The patched version of ovpn_auth_verify seems to work okay, but if I patch ovpn_auth_verify_async I get auth failures:

SENT CONTROL [UNDEF]: 'AUTH_FAILED' (status=1)

not much else in the log to know why.

FWIW - still present in 2.7.2 and 23.09.1.

Orion Poplawski wrote in #note-13:

FWIW - still present in 2.7.2 and 23.09.1.

Does the patch from #note-11 work around the issue? It should avoid the auth failure now.

As I noted, patching ovpn_auth_verify_async gave me auth failures. I could try it again an see if that is still the case. Or just patch ovpn_auth_verify, but I wasn't sure if patching just that was sufficient.

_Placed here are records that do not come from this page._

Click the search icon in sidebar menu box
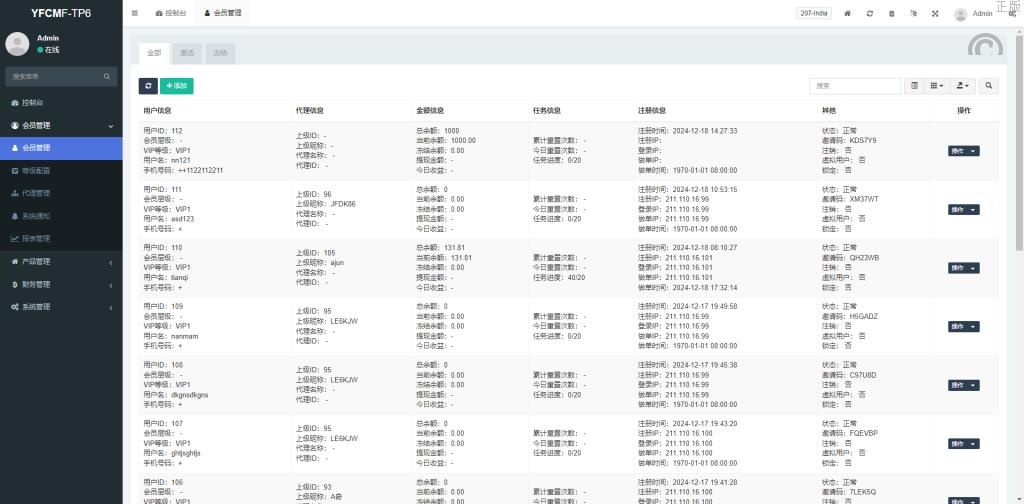Viewport: 1024px width, 504px height. (x=108, y=76)
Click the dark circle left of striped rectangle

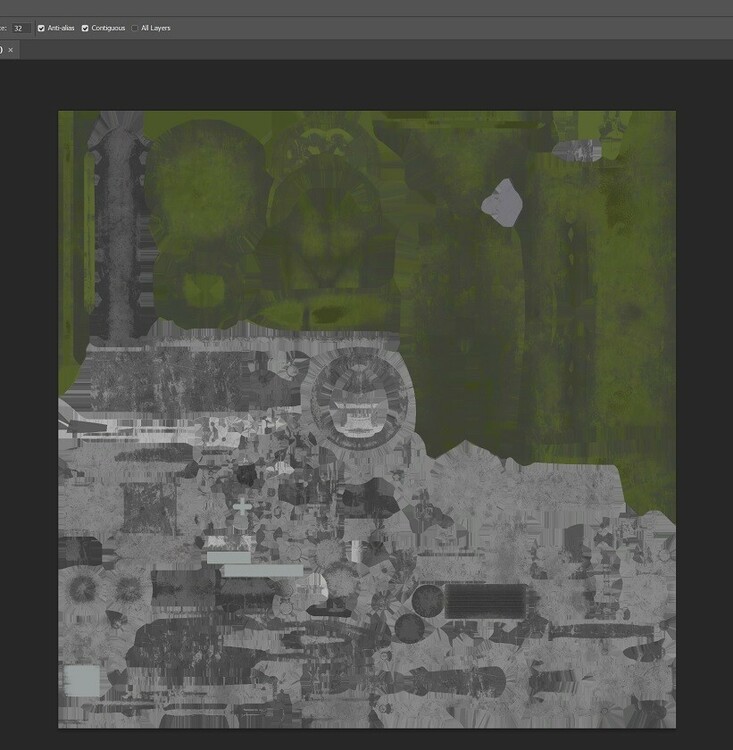coord(427,601)
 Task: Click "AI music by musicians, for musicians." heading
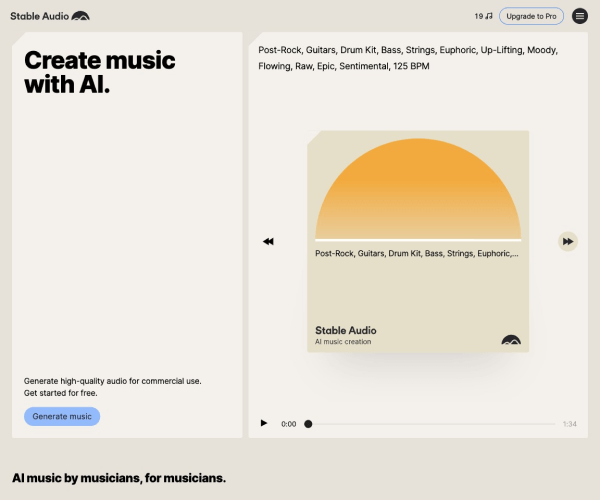coord(119,477)
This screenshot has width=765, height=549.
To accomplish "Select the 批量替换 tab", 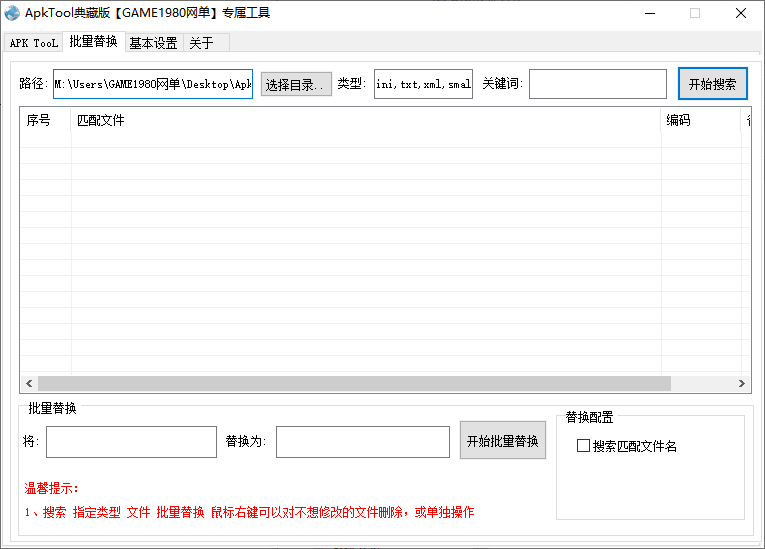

I updated the patch which should deal with the auth failure.

Okay, I have that applied and working now. And I don't seem to see a runaway with a simple auth failure. We'll see if anything else triggers it. Thanks.

I don't have a test instance at the moment, but I've thought about spinning one up for quite a while. I'll see what I can do. Thanks for taking a look at this - it sounds promising.

What version(s) are you currently running and encountering this? Perhaps a test build of fcgicli would be appropriate.

pfSense 2.7.2 and pfSense Plus 23.09.1